▸ **The task**:
Could you convert the part of the rows below that opens with the line containing "Viewport: 554px width, 309px" and closes with the line containing "Screen dimensions: 520x390" (both lines included) into a JSON list of strings, one string per line, leaving out any blank lines?

▸ **Data**:
## Start

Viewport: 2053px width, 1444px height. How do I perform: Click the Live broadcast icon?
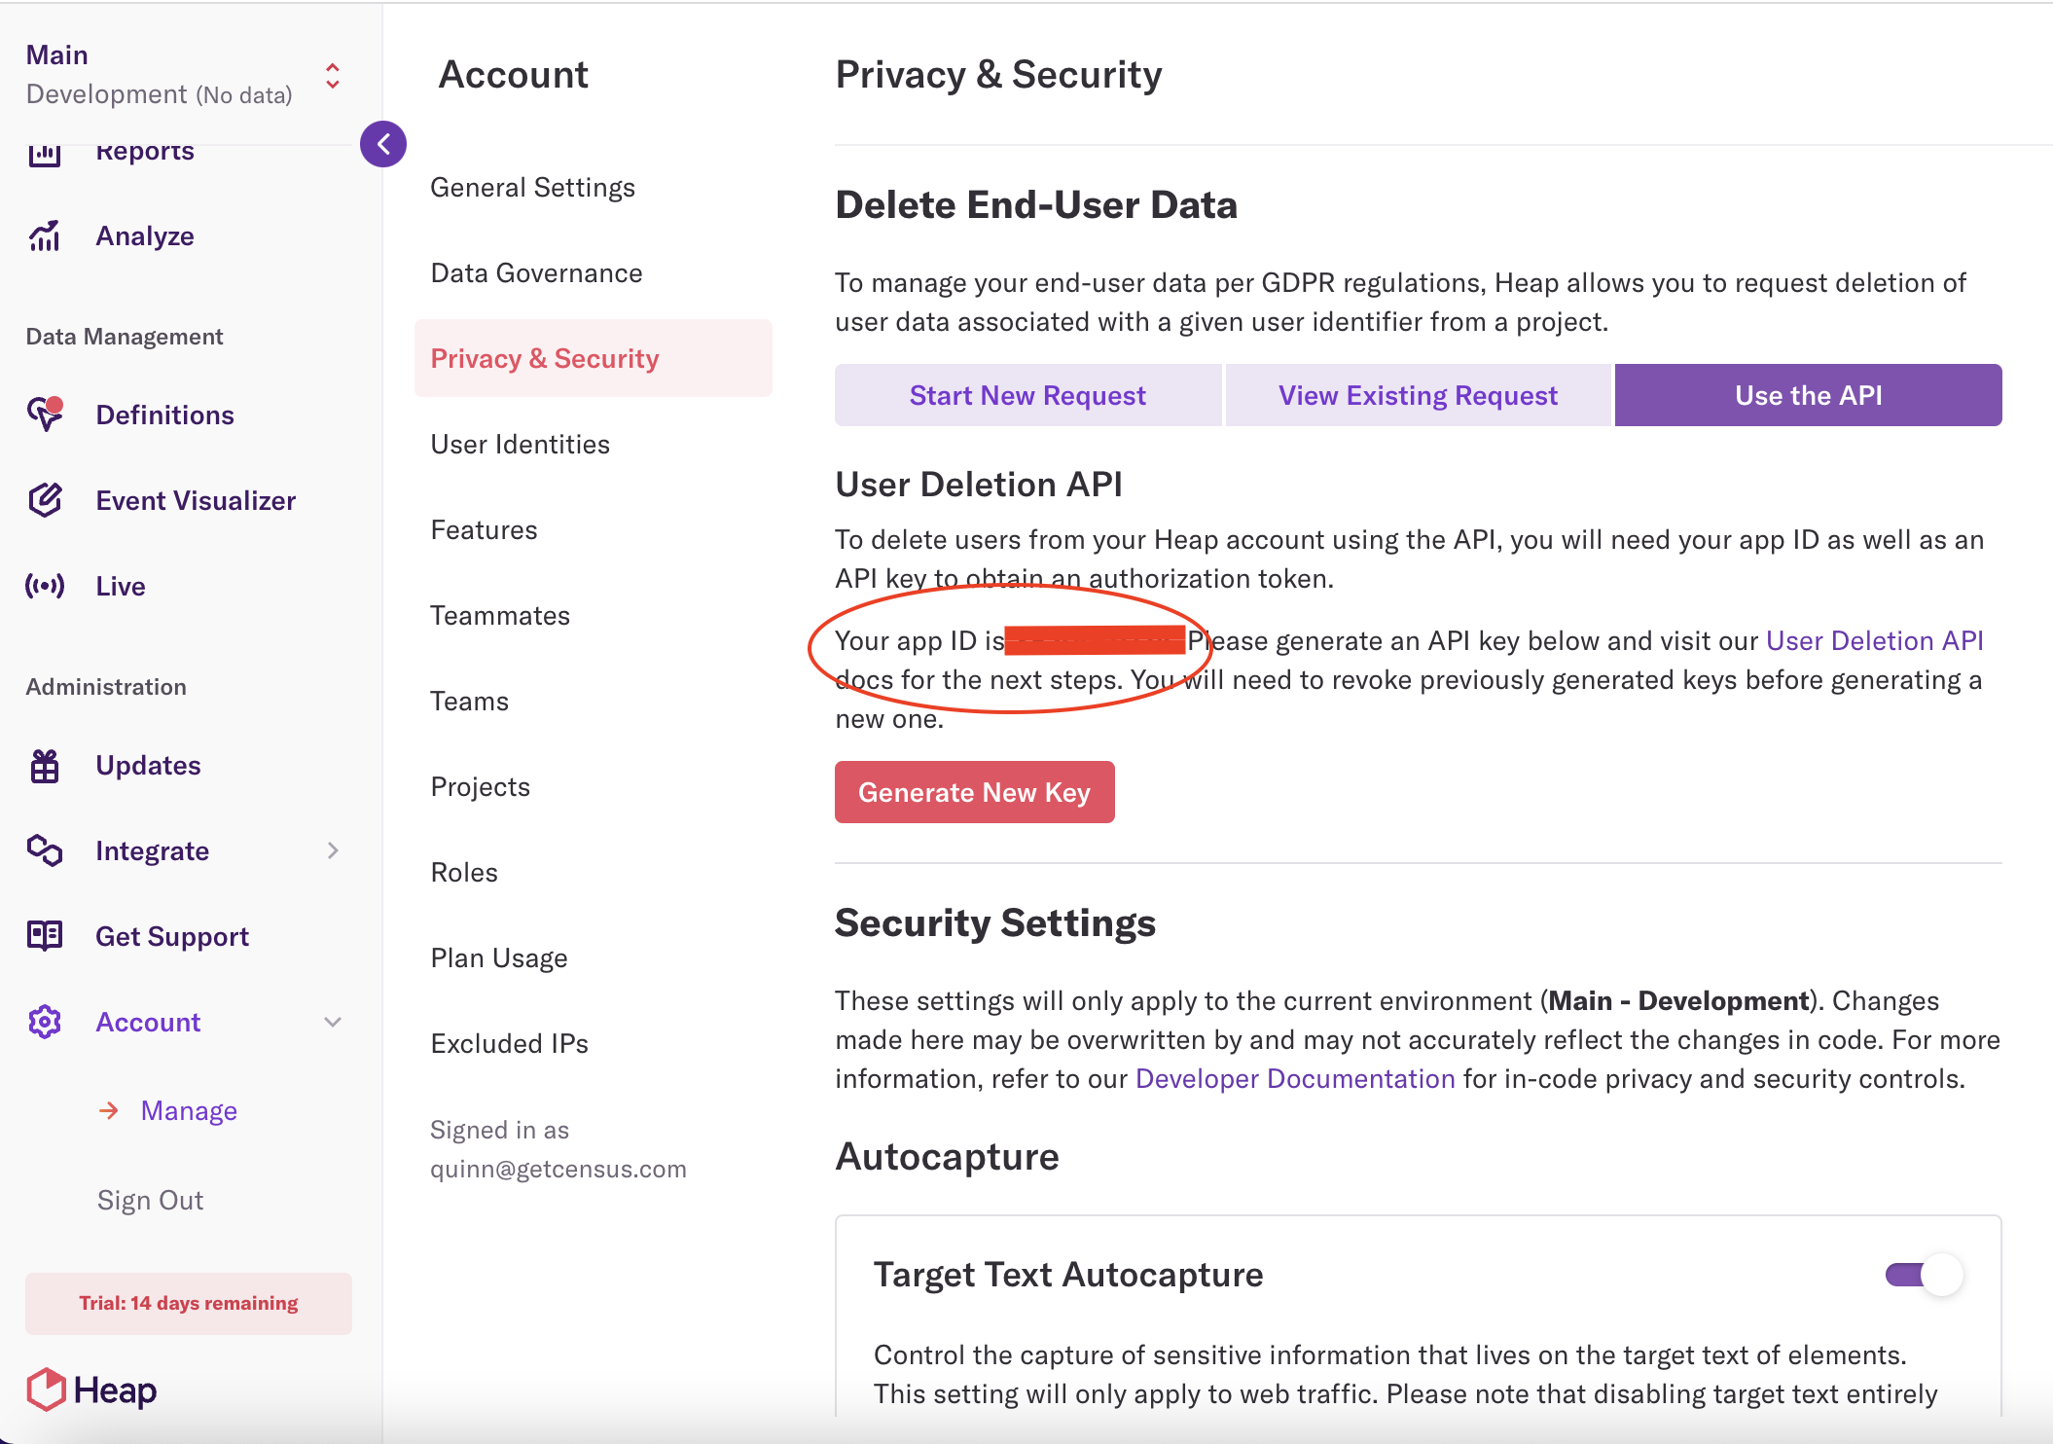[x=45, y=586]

## End
## Start

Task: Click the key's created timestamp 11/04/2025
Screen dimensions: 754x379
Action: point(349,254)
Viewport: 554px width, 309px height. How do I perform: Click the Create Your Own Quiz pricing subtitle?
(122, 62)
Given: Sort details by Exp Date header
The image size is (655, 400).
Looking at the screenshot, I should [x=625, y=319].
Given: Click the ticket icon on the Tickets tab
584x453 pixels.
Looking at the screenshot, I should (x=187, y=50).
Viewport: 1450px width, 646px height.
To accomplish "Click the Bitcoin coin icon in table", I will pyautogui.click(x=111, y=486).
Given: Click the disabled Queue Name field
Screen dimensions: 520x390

## End

▸ **Result below**:
[
  "Viewport: 554px width, 309px height. How do I perform: Click the Create Your Own Quiz pricing subtitle?",
  "(122, 62)",
  "Given: Sort details by Exp Date header",
  "The image size is (655, 400).",
  "Looking at the screenshot, I should [x=625, y=319].",
  "Given: Click the ticket icon on the Tickets tab",
  "584x453 pixels.",
  "Looking at the screenshot, I should (x=187, y=50).",
  "Viewport: 1450px width, 646px height.",
  "To accomplish \"Click the Bitcoin coin icon in table\", I will pyautogui.click(x=111, y=486).",
  "Given: Click the disabled Queue Name field",
  "Screen dimensions: 520x390"
]